Cet ouvrage m’a rappelé des souvenirs d’enfance agréables, ceux de mes années passées dans les trois salles de l’Académie Inverness (photo page 264), mais aussi d’autres souvenirs, beaucoup moins agréables, lorsque j’enseignais dans une usine éducative qui regroupait 5000 élèves provenant de 60 km à la ronde. Je suis resté plus insensible aux regrets des auteurs par rapport à la mort de l’enseignement « protestant » au Québec. Mon seul souvenir religieux scolaire reste la récitation du Notre Père le matin en arrivant à l’école, ainsi que les quelques histoires bibliques que nous écoutions dans les classes élémentaires. Selon MacLeod et Poutanen, l’une des caractéristiques les plus fortes du système scolaire protestant du Québec était son inclusivité. Parce qu’il accueillait tout résidant de la province qui n’était pas de confession catholique romaine, il se devait d’offrir un enseignement largement séculier. Les auteurs présentent trois soi-disant caractéristiques de l’enseignement protestant (p. 401) : le caractère libéral du programme, un programme scientifique relevé et une approche inclusive de l’étude de la morale et des valeurs. Mais comment ces trois éléments permettent-ils de distinguer cet enseignement de celui offert dans le système public des autres provinces ? En fait, comme le notent les auteurs (p. 94), le système confessionnel était un produit des exigences catholiques du xixe siècle, et non de celles des protestants. Dans le chapitre final, nous voyons comment la tentative actuelle d’accommoder tous les groupes religieux présents au Québec a tourné au cauchemar bureaucratique. Dans ces conditions, la solution évidente consisterait à suivre la recommandation du Rapport Proulx : éliminer la religion d’un système confessionnel qui, de toute façon, n’est plus vraiment officiellement confessionnel.

On peut facilement comprendre, toutefois, que les protestants voient d’un mauvais oeil la disparition, par le biais de la Loi 180, de leurs dernières garanties constitutionnelles toujours applicables en vertu de l’Acte de l’Amérique du Nord britannique. La Loi 101 a laissé un goût et un héritage amers et ce livre a été commandé par la Fondation pour la promotion de l’éducation protestante au Canada.

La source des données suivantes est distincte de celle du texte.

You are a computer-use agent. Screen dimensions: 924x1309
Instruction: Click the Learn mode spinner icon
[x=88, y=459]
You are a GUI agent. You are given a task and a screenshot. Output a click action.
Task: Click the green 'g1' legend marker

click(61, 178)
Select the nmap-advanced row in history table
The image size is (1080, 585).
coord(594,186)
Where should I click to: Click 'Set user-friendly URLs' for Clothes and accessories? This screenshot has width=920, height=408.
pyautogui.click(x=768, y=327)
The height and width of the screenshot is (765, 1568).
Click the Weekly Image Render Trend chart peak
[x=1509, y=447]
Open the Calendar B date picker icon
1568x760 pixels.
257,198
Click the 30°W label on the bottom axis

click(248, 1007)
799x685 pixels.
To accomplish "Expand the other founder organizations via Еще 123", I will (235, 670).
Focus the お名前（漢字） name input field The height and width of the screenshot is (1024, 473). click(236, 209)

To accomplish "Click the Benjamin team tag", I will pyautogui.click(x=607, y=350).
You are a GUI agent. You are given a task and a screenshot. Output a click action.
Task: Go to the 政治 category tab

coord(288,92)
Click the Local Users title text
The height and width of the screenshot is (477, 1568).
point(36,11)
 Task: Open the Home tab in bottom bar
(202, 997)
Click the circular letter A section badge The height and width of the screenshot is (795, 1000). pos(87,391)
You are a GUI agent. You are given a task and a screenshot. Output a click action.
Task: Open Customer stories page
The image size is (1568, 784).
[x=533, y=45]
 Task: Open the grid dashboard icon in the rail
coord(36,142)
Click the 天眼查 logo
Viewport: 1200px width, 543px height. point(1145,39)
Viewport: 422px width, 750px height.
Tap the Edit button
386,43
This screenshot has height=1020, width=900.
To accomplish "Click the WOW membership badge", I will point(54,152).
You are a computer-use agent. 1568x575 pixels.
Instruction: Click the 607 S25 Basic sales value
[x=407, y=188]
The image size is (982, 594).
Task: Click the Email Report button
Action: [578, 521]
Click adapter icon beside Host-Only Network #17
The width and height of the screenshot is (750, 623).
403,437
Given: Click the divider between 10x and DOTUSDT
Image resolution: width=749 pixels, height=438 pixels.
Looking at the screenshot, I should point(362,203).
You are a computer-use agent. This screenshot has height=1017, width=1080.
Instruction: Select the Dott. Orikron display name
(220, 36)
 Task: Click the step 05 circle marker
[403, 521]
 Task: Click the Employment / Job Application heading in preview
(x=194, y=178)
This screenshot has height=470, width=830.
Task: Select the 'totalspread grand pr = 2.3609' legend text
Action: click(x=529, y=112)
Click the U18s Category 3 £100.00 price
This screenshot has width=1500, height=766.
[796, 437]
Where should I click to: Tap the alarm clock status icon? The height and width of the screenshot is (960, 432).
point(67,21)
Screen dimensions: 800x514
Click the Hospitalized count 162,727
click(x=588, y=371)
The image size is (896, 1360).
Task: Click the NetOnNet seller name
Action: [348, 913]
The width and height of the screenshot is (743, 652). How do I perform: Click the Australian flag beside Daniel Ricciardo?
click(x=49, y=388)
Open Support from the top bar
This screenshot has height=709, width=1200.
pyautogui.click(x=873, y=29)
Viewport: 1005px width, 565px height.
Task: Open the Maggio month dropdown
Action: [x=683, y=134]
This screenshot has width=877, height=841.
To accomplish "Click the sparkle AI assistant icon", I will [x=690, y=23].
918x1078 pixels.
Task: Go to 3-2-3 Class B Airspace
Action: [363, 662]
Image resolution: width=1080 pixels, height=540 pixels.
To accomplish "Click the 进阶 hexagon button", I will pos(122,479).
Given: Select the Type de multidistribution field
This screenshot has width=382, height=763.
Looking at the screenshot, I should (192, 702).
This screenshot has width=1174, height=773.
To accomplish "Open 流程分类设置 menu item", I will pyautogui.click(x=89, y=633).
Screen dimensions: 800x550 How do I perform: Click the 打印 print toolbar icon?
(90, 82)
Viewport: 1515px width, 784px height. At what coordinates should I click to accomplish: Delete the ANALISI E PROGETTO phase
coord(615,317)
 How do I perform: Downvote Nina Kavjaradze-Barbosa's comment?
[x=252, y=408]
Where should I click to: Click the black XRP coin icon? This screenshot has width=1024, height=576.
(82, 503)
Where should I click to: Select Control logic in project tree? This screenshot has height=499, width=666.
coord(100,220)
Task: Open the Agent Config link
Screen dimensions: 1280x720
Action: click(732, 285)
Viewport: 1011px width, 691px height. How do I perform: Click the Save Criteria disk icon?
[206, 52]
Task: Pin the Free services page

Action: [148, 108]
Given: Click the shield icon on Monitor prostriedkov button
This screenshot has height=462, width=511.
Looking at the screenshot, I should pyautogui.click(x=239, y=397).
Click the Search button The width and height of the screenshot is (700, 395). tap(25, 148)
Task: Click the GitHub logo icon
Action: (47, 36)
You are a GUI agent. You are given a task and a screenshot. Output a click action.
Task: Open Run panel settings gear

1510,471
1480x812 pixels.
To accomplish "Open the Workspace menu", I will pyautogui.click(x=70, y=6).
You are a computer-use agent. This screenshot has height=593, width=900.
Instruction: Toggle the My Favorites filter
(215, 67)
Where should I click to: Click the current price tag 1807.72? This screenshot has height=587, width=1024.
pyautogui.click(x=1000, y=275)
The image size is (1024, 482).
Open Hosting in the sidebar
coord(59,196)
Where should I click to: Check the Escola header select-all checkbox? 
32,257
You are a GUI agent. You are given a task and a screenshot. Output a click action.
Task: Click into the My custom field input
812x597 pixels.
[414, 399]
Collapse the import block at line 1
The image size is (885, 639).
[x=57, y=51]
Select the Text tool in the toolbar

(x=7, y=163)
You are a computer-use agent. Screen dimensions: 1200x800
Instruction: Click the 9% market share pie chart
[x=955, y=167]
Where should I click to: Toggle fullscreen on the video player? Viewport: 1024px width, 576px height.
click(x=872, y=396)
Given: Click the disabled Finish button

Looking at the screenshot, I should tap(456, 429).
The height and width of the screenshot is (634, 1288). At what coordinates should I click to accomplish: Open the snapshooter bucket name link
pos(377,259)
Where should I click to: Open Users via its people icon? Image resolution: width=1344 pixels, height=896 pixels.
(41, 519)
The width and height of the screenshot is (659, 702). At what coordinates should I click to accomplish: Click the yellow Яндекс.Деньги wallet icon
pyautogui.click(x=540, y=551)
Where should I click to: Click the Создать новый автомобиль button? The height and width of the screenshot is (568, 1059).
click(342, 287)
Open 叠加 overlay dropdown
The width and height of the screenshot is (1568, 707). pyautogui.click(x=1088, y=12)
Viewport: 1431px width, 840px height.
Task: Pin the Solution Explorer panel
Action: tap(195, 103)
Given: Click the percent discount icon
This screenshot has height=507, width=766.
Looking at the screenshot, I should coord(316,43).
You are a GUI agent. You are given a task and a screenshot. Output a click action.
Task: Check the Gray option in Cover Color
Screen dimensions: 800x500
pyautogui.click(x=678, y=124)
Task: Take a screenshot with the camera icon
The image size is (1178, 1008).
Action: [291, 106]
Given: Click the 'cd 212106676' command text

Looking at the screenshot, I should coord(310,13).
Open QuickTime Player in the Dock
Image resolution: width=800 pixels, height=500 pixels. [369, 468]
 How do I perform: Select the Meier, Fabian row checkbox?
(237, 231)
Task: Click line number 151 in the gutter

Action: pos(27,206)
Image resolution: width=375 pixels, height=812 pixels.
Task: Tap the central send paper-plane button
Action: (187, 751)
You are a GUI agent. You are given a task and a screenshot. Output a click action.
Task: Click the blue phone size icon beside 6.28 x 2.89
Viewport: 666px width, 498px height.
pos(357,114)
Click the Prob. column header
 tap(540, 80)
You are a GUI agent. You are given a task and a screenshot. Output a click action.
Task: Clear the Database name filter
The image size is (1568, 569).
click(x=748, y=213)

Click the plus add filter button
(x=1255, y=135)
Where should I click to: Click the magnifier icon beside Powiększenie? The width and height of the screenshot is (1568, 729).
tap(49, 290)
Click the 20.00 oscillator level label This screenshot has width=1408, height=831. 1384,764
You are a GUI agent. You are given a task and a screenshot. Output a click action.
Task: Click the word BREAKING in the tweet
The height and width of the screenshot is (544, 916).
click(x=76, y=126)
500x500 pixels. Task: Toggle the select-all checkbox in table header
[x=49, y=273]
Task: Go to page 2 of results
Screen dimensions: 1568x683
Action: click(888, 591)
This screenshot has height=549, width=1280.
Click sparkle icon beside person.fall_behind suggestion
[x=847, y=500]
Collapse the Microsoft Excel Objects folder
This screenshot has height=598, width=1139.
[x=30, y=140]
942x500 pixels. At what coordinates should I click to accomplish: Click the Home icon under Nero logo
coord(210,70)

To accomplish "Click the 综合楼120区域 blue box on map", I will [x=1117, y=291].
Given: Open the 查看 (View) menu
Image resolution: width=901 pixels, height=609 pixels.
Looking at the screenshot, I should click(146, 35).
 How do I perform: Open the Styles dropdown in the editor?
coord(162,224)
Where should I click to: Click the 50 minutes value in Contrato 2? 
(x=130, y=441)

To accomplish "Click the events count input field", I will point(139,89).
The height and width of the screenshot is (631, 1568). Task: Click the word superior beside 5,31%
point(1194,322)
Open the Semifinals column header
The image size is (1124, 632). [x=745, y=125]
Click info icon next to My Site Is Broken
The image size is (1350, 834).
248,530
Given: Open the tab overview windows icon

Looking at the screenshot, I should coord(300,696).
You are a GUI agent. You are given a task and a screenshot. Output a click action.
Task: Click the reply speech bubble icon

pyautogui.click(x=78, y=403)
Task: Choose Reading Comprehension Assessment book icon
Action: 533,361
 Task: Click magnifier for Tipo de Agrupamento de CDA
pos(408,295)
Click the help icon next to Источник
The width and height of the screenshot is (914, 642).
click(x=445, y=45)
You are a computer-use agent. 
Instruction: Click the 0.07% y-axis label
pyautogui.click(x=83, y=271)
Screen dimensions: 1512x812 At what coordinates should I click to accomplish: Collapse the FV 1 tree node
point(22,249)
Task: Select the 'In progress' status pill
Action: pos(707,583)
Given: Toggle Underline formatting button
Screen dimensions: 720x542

Sur le plan historique par contre, MacLeod et Poutanen publient un travail bien équilibré, qui comporte peut-être plus de détails que le lecteur moyen l’aurait souhaité, compte tenu de la complexité et des anomalies du système scolaire québécois, mais aussi des nombreux noms d’école qui apparaissent çà et là dans l’étude. Cela dit, l’un des buts principaux était visiblement de produire un ouvrage de référence utile pour ceux qui ont un intérêt particulier pour les communautés anglophones (ou francophones protestantes) du Québec. À cet égard, la chronologie des événements clés, les cartes, les tableaux et l’index exhaustif revêtent un intérêt certain. De plus, l’accent est suffisamment mis sur quelques écoles particulières, l’ouvrage est bien écrit et les nombreuses photographies sont fascinantes. Tout cela permet de donner vie à ce qui aurait pu être une histoire passablement ennuyeuse. Étant donné l’envergure diachronique et géographique de cette étude, quelques erreurs factuelles sont inévitables, par exemple lorsque les auteurs affirment que l’Église anglicane avait peu d’influence dans les Cantons-de-l’Est (p. 31). Mais au bout du compte, cet ouvrage représente une contribution de taille à l’histoire de l’enseignement et des communautés au Québec et au Canada.